Many people dispose of materials like food, pad, and tampons down their drains and toilet, so how often should you clean your septic tank?

You should clean and empty your septic tank between three to five years to ensure it is in excellent condition. Leaving your septic tanks longer can result in leaks from your pipes and an overfilled septic tank.

In this article, we will talk about how often you should always clean your septic tank and other things you need to know about septic tank cleaning.

How Often Should You Clean Your Septic Tank? 

It will help if you clean your septic tank once every three to five years. Although, cleaning your septic tank also depends on the amount of time used.

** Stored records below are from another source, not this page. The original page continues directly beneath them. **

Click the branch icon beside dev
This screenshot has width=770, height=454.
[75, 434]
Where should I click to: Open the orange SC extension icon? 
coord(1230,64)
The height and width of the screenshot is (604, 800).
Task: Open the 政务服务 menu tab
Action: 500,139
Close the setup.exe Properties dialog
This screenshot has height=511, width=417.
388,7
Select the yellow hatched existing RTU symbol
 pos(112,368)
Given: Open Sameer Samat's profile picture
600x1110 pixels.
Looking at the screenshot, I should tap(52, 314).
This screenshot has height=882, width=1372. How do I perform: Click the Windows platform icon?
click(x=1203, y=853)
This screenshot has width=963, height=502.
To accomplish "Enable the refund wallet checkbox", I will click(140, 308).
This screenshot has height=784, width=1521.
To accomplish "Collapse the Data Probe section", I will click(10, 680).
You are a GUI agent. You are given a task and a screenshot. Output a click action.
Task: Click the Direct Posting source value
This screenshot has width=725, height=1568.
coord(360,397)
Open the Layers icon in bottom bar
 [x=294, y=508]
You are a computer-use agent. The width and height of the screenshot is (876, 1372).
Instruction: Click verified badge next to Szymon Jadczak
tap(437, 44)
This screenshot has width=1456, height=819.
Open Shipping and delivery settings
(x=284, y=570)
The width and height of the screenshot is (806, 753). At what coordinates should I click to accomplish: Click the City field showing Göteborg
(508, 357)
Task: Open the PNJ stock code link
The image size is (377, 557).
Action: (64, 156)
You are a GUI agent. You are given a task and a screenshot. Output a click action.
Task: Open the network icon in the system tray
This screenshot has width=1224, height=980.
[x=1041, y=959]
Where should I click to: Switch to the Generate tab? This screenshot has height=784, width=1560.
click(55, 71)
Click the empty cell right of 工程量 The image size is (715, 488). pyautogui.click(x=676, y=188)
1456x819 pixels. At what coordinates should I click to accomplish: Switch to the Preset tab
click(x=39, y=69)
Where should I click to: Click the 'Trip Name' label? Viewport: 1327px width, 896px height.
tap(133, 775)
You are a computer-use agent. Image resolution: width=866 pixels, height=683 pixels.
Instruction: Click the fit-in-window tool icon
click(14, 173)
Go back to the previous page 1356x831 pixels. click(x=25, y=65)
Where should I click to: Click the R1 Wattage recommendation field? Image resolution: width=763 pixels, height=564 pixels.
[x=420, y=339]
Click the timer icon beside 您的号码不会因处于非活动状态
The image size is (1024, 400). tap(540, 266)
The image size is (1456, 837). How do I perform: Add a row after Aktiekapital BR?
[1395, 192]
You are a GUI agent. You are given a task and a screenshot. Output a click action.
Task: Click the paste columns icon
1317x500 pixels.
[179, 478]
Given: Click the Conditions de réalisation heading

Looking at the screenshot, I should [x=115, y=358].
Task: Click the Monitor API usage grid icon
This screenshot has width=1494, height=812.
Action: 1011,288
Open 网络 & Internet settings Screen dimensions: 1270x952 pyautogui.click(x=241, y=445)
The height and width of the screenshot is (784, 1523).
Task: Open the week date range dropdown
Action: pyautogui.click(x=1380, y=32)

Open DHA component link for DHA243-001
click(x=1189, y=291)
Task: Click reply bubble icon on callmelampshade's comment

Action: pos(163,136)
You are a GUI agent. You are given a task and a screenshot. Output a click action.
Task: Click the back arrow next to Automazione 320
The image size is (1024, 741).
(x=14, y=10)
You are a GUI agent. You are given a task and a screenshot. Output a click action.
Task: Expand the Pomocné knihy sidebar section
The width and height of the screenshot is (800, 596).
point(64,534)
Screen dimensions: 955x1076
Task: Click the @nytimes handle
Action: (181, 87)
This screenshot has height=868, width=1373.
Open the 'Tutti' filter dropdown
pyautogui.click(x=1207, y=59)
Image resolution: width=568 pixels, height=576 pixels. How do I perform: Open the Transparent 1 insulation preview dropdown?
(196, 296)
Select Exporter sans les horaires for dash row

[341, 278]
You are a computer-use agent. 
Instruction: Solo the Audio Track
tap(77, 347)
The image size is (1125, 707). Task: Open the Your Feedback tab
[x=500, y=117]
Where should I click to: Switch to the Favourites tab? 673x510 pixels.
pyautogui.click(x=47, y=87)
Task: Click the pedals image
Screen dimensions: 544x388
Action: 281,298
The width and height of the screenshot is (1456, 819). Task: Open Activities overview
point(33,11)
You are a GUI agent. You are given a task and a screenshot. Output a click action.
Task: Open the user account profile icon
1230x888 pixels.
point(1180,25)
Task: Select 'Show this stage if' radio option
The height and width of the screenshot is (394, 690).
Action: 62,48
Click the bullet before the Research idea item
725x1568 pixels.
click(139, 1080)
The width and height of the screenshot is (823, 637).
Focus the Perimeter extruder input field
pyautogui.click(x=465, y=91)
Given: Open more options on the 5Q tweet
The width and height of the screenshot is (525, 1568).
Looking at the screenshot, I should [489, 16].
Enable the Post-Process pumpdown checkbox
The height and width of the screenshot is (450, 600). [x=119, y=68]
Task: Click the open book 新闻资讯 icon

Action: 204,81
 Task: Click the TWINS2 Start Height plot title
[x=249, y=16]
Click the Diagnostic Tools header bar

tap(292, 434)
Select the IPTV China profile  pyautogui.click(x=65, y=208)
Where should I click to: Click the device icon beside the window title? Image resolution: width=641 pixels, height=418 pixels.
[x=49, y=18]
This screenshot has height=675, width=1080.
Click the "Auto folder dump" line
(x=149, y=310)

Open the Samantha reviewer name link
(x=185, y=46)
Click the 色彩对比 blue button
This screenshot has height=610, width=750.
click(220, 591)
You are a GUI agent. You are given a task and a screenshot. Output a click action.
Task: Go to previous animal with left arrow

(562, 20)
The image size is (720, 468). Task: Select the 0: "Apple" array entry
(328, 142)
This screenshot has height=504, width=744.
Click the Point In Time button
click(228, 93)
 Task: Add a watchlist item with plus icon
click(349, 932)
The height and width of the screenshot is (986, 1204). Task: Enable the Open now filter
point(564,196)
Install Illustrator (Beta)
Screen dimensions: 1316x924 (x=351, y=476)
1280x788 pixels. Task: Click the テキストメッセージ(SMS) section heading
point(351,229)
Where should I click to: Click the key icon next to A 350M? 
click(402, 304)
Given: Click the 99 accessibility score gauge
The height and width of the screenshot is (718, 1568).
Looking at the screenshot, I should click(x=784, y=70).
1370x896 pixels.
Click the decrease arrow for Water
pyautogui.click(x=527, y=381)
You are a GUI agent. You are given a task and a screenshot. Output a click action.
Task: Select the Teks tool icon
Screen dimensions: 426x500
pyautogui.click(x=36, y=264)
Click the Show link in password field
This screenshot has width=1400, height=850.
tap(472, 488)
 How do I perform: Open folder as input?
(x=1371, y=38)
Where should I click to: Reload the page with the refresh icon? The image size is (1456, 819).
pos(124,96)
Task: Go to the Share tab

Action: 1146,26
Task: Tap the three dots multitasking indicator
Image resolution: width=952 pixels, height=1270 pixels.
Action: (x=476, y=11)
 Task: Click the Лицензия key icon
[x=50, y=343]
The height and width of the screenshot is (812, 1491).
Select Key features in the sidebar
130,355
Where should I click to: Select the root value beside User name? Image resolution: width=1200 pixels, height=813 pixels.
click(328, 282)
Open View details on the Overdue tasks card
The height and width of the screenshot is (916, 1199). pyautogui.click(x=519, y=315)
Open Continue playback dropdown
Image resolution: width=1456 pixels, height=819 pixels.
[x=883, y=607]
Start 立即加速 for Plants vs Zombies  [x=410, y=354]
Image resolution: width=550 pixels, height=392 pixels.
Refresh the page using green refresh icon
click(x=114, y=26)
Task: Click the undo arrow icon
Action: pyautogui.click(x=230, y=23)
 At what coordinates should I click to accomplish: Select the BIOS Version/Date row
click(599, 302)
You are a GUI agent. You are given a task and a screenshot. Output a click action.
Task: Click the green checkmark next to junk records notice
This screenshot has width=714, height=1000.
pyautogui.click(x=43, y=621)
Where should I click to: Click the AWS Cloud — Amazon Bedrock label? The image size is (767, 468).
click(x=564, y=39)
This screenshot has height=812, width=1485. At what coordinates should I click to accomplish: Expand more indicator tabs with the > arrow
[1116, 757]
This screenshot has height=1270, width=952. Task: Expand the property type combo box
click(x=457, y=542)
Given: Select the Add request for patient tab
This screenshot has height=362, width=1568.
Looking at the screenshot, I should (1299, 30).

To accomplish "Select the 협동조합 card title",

For instance, a family of three could even go over five years without cleaning their septic tank compared to a family of six who would need their tank cleaned more frequently.

Not cleaning the septic tank is a common mistake. You would want to ensure that it is wholly cleaned without leaving particles. Therefore, it is advisable that when the time comes to clean your tank, you should have a professional do it for you. 

Although, local health departments have set up charts to help you detect the correct frequency and time of cleaning your septic tank.

See Also: What To Do After Septic Tank Is Pumped

Why You Need to Clean Your Septic Tank Periodically 

1. Overloading 

it would help if you cleaned septic tanks regularly to prevent overloading them. The primary use of the tank is to hold waste and sewages, so if the tank gets overfilled, clean it, or the waste and sewage could end up flowing back from where it came from into your yards or stress side.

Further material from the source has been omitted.